Imagine if fifty or a hundred years from now those living in your hometown spoke a tongue alien to yours. It is, in my estimation, something extremely possible in the United States.I think back to the language my distant ancestors must have spoken. Anglo-Saxon is as alien to me as perhaps American might be someday. It is not until well after the Norman invasion that the dialect of well connected London (which was absorbing the Normans' Latin-based French) that things start to be readable. For instance, I can understand:
Whan that aprill with his shoures soote The droghte of march hath perced toBut I cannot process this nearly as easily, although I can assemble the meaning, despite it being written approximately the same time:
And bathed every veyne in swich licour
Of which vertu engendred is the flour…
— You Know the Source, Don't ya?
SIÞEN þe sege and þe assaut watz sesed at Troye, Þe bor brittened and brent to bronde and askez,
Þe tulk þat þe trammes of tresoun þer wrot
Watz tried for his tricherie, þe trewest on erthe….
— 10 Points to the Person who knows what this is.

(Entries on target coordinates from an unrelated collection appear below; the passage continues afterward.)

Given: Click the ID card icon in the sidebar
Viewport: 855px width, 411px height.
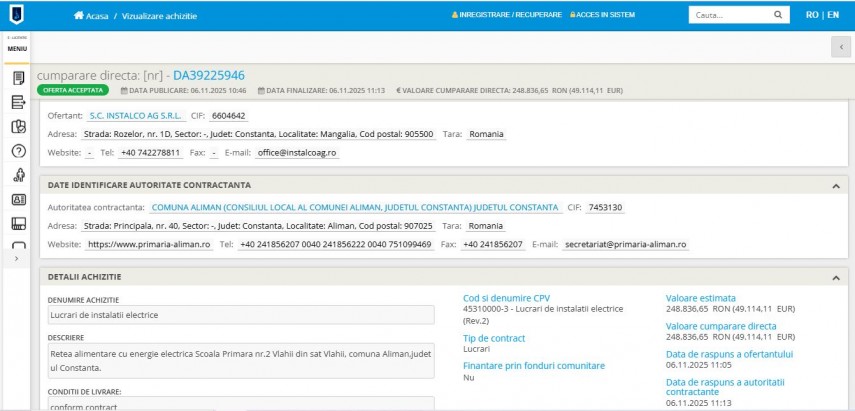Looking at the screenshot, I should [x=18, y=199].
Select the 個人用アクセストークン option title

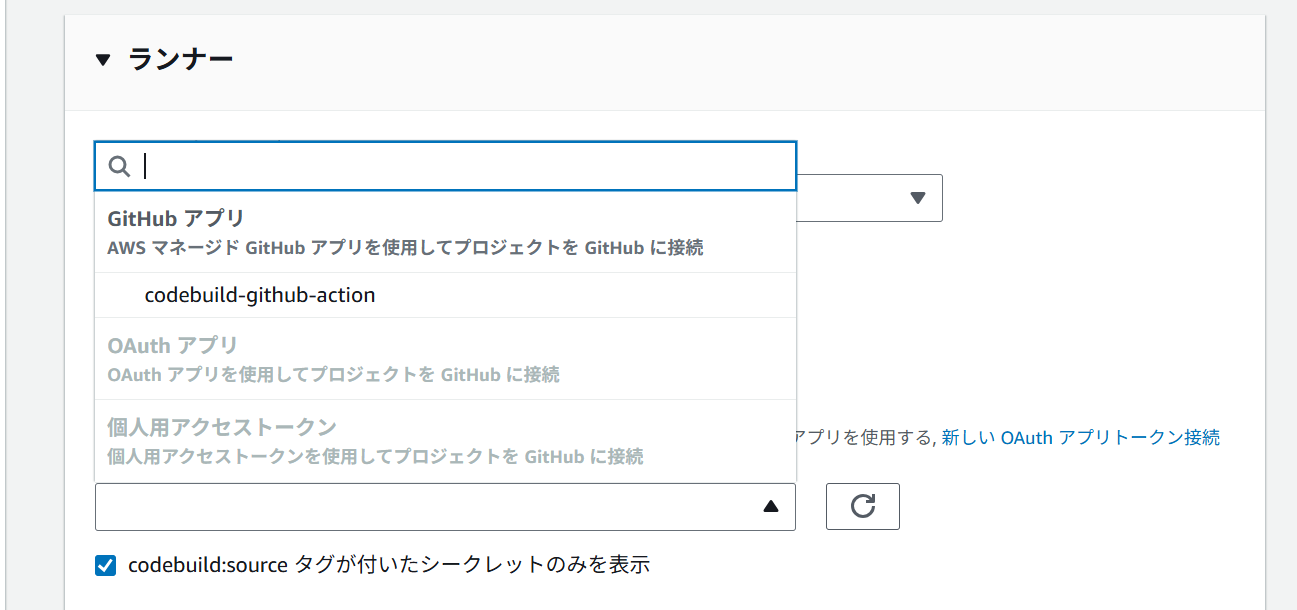(221, 427)
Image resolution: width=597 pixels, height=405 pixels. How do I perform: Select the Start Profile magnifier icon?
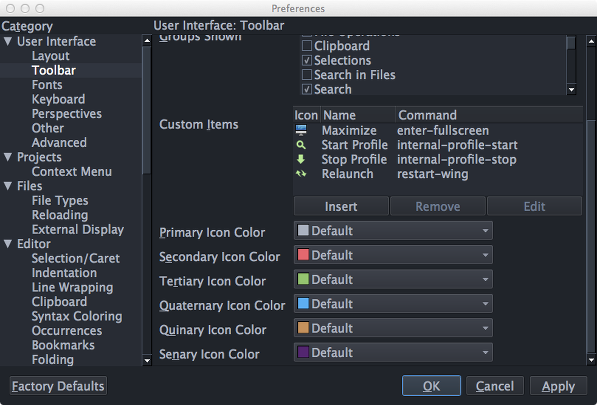[301, 145]
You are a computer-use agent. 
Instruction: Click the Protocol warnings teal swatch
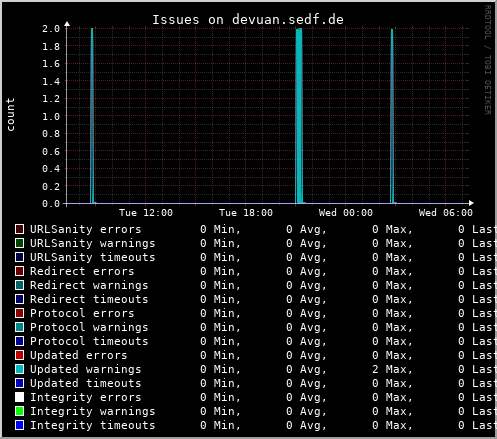pos(19,327)
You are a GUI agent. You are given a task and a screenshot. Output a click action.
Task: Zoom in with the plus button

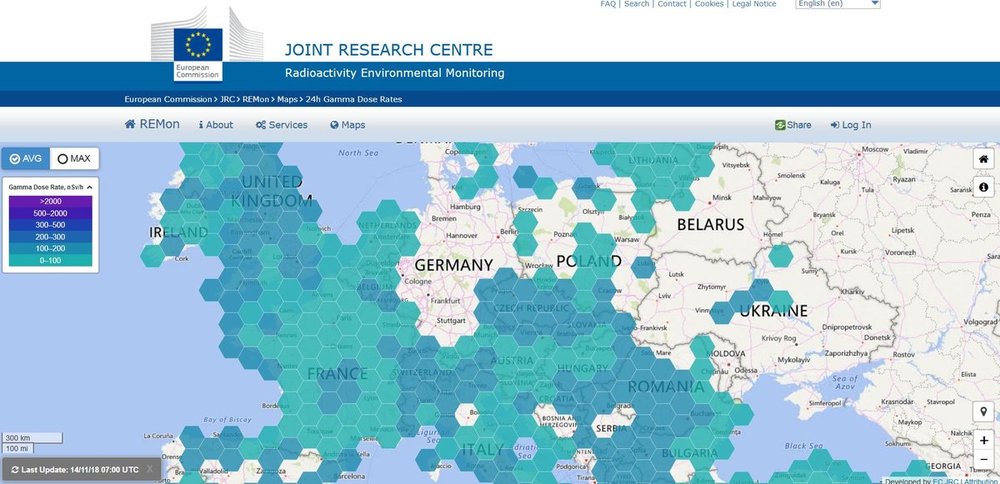point(983,440)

While I'm taking the long way around here, it is all aimed at a simple point: presently, we have a massive immigration into this country from Mexico. Unlike the Anglo-Saxons, we are not being “invaded,” but we are having a major influx of people who speak a Latinate language come into this country. These days, it isn't unusual to be walking around a store and hear people some speaking Spanish rather than English.

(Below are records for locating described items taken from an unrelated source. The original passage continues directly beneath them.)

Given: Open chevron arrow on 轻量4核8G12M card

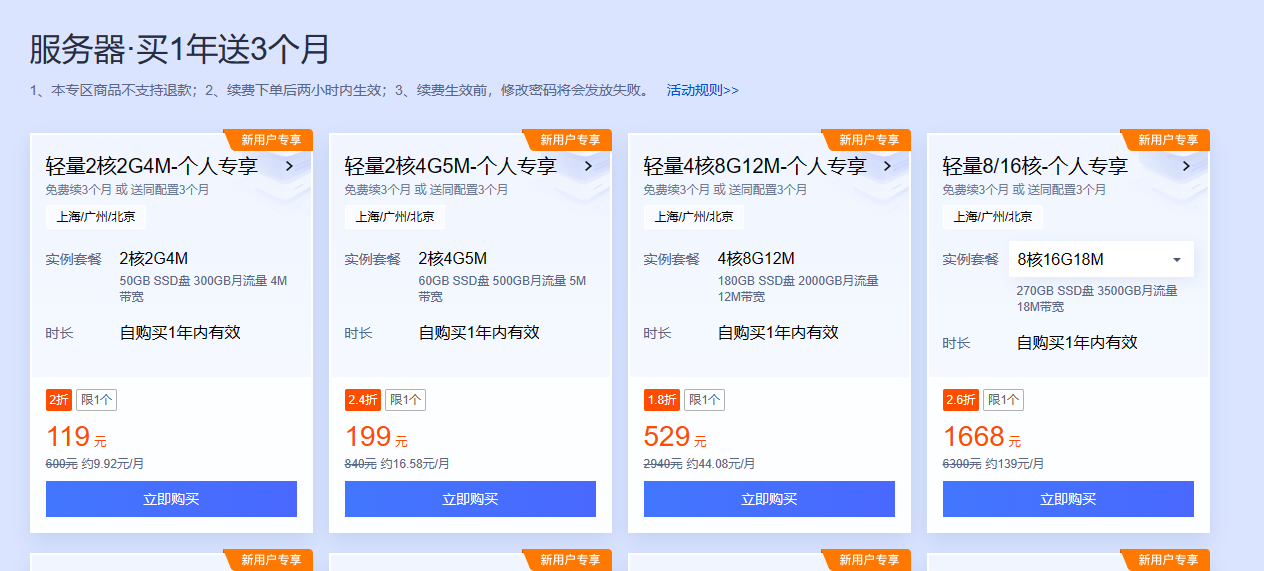Looking at the screenshot, I should tap(887, 166).
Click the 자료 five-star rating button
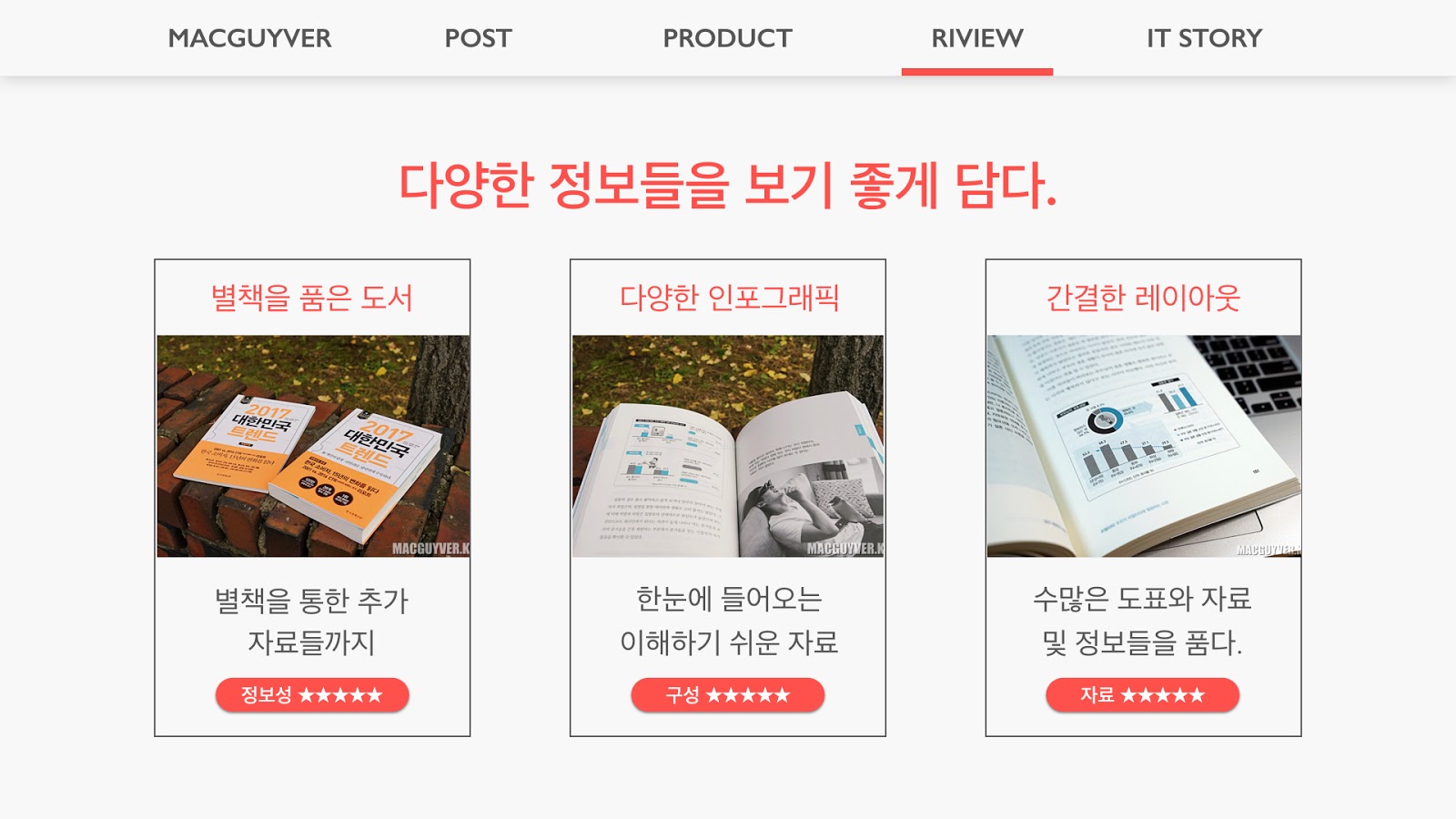 1143,695
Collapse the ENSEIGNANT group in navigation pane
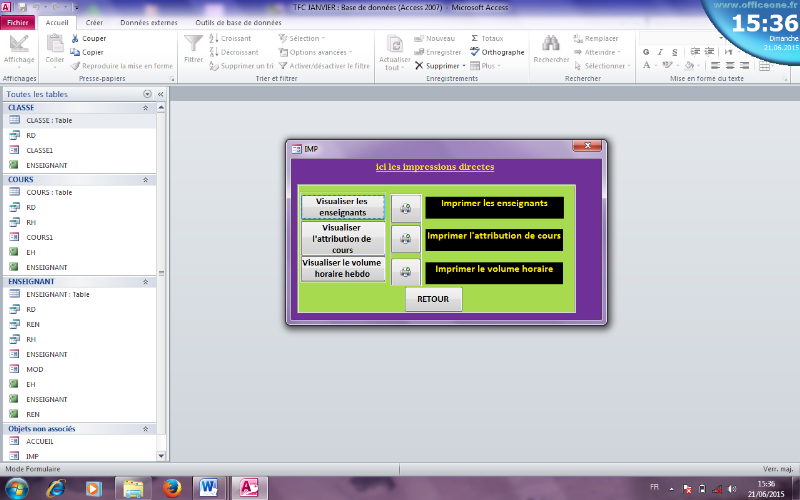The image size is (800, 500). pos(146,282)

I suspect it will soon be hard to do business without knowing some Spanish (something I really should learn one of these days). Eventually, one of two things could happen: (1) Spanish could supersede English completely or at least among the lower and lower-middle classes; or (2) we could end up with a hybrid language. I tend to think the latter is the most likely, considering that English speakers who learn Spanish for the sake of communicating with the increasingly large non-English speaking minority would take English syntax and phrases with them and mix them in common dialogue.
This could be a good thing, considering that English has been rather stagnate in the last 500 years compared to the 500 prior to that, although as a whole I think it is a sad scenario to consider (with no offense intended to my Spanish speaking friends). English is — I admit bias here — beautiful partially because of its simple, mostly inflection free system of grammar. It is something different. It is not, by any means, the most technically elegant language, but none the less, it serves its purpose well. It is odd to think that someday not that far from now people might have trouble reading this message, much less any of the classical English works.
Is the US alone in this? No, not at all. Consider the massive immigration of Muslims to Europe. At the rate it is going, the day is not far away when the continent, and likely the UK as well, will have more Middle Eastern Muslims (the majority of which would probably prefer their native Semetic and Iranian languages over the Romantic and Germanic ones) than Europeans. I'll lay off on bets as to the longevity of languages in Europe, but I tend to think we are on the cusp of a massive change.
Alas poor English, I knew it, Horatio.